» **Data extract**

⟨

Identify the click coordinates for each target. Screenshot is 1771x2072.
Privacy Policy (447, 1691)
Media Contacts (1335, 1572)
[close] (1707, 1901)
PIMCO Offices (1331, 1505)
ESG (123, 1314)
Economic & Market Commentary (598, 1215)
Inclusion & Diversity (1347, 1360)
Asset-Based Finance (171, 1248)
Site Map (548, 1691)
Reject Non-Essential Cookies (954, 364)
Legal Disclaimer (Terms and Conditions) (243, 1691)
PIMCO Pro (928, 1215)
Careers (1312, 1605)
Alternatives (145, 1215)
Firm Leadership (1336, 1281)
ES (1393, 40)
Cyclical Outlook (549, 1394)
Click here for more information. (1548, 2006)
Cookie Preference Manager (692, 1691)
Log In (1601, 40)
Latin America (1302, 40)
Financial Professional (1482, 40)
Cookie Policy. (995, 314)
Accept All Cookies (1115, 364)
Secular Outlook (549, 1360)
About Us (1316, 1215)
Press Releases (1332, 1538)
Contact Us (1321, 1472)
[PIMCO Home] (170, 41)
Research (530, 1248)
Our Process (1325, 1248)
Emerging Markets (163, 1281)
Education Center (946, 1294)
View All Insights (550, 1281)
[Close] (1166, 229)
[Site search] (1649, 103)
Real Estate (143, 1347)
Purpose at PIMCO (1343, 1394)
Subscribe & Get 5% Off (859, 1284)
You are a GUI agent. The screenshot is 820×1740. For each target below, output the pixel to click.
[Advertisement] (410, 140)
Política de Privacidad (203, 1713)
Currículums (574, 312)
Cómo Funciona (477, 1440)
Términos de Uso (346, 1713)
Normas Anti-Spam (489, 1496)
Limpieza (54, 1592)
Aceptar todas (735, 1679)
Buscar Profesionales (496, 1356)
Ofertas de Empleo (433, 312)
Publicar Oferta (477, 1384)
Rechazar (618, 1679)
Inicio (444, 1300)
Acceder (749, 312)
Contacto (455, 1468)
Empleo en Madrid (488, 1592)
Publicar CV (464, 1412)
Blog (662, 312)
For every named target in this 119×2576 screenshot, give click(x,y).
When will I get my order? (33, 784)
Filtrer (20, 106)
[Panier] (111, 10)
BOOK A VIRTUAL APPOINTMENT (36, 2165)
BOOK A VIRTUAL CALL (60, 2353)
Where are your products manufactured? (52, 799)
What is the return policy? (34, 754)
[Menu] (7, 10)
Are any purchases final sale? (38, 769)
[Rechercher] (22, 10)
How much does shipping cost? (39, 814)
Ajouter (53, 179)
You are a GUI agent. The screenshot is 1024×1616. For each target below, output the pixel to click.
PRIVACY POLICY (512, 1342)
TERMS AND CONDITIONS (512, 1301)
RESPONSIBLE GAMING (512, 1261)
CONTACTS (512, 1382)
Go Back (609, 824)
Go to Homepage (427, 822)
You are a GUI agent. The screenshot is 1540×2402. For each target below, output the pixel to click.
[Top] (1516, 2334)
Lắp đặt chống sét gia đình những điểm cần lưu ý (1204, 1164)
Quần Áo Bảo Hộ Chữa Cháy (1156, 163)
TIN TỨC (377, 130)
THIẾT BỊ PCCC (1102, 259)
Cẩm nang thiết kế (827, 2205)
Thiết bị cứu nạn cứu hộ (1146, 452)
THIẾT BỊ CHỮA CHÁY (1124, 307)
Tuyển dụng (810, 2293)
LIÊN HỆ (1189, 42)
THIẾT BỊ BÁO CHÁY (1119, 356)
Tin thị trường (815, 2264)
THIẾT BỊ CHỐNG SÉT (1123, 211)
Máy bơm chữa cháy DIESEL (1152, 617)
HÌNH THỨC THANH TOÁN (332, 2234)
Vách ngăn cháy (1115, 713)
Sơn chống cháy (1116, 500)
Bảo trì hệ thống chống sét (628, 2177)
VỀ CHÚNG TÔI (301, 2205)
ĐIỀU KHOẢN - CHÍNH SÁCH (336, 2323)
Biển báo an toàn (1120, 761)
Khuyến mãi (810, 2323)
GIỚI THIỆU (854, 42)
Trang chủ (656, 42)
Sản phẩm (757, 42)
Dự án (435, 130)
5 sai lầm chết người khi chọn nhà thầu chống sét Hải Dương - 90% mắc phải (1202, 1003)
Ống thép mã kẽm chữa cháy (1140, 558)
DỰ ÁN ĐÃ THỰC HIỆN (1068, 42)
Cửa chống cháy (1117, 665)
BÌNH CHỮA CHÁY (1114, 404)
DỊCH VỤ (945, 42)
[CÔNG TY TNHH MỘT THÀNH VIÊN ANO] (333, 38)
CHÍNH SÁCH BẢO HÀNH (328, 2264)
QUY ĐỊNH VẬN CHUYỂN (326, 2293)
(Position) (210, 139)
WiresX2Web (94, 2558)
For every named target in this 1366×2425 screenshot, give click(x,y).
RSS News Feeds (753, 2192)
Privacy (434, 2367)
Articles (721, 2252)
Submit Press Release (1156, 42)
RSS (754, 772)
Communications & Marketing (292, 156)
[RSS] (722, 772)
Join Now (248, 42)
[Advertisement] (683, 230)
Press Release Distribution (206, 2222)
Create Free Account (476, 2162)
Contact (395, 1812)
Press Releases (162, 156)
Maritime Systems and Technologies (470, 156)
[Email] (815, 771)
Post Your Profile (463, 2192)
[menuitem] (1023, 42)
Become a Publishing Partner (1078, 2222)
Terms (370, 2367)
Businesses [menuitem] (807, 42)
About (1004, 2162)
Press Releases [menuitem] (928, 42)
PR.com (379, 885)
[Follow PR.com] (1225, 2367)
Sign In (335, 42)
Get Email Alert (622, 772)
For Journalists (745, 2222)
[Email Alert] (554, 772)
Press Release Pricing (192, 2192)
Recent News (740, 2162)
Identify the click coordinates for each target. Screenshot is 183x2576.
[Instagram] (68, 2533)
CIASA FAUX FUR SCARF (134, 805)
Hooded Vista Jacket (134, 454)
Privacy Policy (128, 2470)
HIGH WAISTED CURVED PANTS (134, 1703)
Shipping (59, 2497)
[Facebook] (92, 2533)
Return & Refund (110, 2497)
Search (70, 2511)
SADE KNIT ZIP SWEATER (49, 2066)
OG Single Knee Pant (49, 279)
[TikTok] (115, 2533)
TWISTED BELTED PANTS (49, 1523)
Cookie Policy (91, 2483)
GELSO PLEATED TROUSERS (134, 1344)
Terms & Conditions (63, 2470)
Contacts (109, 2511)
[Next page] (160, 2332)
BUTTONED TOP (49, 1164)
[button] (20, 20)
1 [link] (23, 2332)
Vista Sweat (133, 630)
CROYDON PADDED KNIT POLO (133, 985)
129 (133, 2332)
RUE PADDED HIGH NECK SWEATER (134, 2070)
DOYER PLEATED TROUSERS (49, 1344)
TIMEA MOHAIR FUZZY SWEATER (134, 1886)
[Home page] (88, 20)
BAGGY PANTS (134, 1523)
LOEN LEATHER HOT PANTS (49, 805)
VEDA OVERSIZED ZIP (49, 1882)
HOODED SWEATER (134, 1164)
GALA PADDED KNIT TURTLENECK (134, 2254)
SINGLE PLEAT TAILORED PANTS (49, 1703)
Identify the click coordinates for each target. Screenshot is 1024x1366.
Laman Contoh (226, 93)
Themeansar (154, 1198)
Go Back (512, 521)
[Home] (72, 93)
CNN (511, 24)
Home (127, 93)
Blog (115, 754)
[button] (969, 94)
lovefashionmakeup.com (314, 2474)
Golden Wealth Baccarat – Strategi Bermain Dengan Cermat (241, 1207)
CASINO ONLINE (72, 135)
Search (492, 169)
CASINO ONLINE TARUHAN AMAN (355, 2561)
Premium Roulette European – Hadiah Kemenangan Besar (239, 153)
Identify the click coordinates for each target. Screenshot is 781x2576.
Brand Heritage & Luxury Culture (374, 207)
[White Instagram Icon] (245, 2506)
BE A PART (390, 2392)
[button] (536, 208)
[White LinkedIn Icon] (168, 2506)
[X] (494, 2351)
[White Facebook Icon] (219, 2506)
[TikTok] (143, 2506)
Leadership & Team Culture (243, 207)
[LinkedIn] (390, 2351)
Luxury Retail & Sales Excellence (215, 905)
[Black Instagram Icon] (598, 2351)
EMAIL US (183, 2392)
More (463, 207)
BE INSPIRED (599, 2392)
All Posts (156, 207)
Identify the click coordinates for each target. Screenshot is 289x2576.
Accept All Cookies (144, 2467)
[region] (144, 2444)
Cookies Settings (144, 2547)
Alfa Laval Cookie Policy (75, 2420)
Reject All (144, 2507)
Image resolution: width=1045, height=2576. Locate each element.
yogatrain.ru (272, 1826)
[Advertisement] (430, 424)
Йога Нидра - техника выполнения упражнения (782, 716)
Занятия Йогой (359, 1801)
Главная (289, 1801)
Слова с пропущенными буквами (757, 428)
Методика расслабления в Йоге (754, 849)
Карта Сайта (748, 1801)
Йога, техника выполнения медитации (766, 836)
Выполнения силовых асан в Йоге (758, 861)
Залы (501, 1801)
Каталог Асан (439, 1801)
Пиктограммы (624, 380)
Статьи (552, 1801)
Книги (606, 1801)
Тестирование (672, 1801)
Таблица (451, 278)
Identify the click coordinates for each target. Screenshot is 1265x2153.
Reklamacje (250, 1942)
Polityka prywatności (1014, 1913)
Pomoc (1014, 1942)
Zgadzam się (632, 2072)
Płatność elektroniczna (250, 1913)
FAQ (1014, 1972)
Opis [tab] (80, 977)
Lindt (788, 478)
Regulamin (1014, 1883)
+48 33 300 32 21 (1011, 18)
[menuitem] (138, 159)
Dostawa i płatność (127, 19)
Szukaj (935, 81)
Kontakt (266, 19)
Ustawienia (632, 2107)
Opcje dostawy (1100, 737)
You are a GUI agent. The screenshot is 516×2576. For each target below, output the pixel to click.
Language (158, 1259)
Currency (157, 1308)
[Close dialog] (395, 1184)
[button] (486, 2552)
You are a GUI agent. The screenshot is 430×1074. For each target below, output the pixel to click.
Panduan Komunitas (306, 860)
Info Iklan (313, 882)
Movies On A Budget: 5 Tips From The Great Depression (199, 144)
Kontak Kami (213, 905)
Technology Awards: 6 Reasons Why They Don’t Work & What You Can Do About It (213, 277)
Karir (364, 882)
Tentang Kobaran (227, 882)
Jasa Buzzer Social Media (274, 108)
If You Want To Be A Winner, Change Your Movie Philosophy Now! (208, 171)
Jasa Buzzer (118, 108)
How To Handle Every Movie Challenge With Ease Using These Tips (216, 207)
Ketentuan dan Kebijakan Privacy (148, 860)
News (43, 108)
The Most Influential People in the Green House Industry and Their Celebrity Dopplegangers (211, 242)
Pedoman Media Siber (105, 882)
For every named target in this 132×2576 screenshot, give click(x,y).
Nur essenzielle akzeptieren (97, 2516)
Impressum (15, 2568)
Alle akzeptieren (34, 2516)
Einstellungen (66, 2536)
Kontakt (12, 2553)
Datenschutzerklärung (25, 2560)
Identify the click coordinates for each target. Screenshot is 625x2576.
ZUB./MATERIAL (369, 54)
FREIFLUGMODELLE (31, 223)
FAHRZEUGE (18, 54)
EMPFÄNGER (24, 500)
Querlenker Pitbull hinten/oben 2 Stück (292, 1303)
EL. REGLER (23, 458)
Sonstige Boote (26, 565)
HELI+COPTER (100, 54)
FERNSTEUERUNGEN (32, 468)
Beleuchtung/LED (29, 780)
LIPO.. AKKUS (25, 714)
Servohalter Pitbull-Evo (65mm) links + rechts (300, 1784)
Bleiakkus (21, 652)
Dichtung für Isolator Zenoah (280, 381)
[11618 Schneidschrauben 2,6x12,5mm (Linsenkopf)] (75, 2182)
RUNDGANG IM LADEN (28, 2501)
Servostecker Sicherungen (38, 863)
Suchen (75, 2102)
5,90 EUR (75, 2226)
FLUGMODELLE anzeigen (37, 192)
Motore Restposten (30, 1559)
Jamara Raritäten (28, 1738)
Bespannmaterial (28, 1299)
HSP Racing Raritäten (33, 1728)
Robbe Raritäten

⟩

» **Exercise details**
This exercise asks for an exact repeat of the lines from the one holding "Screenshot is 625x2576." through the end of the data above.

» **Expected output**
Identify the click coordinates for each target. Screenshot is 625x2576.
ZUB./MATERIAL (369, 54)
FREIFLUGMODELLE (31, 223)
FAHRZEUGE (18, 54)
EMPFÄNGER (24, 500)
Querlenker Pitbull hinten/oben 2 Stück (292, 1303)
EL. REGLER (23, 458)
Sonstige Boote (26, 565)
HELI+COPTER (100, 54)
FERNSTEUERUNGEN (32, 468)
Beleuchtung/LED (29, 780)
LIPO.. AKKUS (25, 714)
Servohalter Pitbull-Evo (65mm) links + rechts (300, 1784)
Bleiakkus (21, 652)
Dichtung für Isolator Zenoah (280, 381)
[11618 Schneidschrauben 2,6x12,5mm (Linsenkopf)] (75, 2182)
RUNDGANG IM LADEN (28, 2501)
Servostecker Sicherungen (38, 863)
Suchen (75, 2102)
5,90 EUR (75, 2226)
FLUGMODELLE anzeigen (37, 192)
Motore Restposten (30, 1559)
Jamara Raritäten (28, 1738)
Bespannmaterial (28, 1299)
HSP Racing Raritäten (33, 1728)
Robbe Raritäten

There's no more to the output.